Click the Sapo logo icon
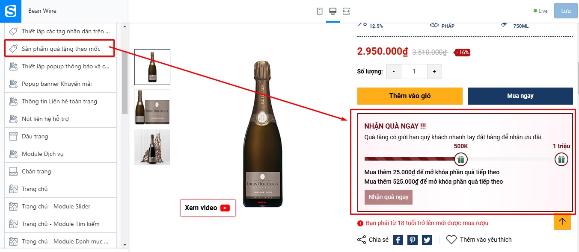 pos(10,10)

---

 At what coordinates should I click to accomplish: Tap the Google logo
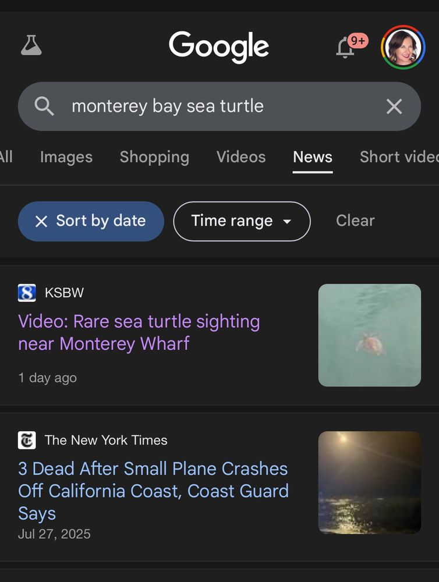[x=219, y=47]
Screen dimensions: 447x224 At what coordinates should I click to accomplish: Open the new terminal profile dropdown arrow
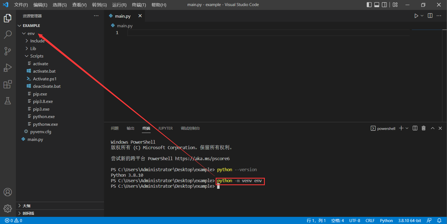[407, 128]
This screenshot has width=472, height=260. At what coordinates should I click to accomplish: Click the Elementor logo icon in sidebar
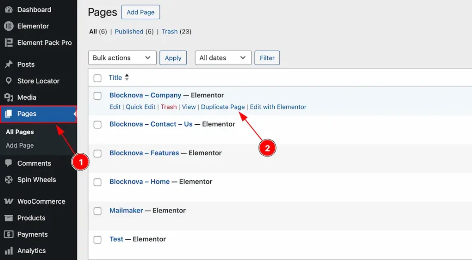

==

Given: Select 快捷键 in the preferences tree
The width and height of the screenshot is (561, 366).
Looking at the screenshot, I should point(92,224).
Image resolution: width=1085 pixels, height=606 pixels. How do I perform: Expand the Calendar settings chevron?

_What you need to do_
What do the lines above say from the one containing "Given: Select 快捷键 in the preferences tree" down to the one containing "Image resolution: width=1085"? Return them exactly, both end lines included, and only them.

_Response to this exercise_
Given: Select 快捷键 in the preferences tree
The width and height of the screenshot is (561, 366).
Looking at the screenshot, I should point(92,224).
Image resolution: width=1085 pixels, height=606 pixels. How do I perform: Expand the Calendar settings chevron?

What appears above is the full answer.